• _Source data_
<<<<
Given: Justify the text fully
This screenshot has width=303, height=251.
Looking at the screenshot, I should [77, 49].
>>>>
<<<<
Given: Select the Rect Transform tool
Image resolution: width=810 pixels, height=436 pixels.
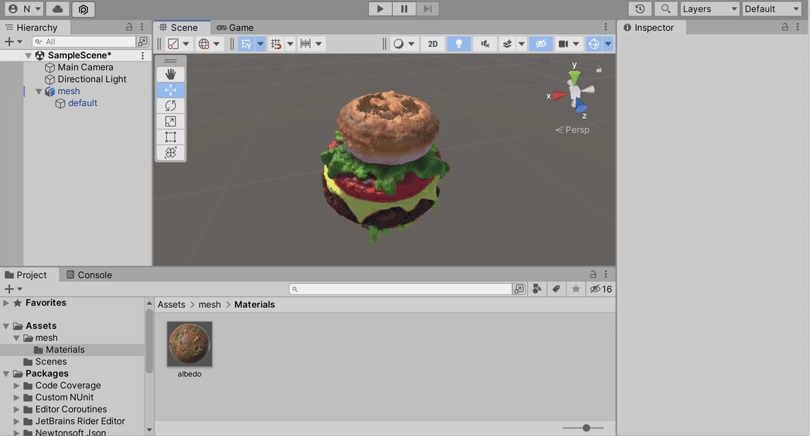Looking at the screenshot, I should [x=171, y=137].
>>>>
• _Problem requirements_
Check each line above for the string "Given" and copy the ones that have it.

• _Result below_
Given: Justify the text fully
Given: Select the Rect Transform tool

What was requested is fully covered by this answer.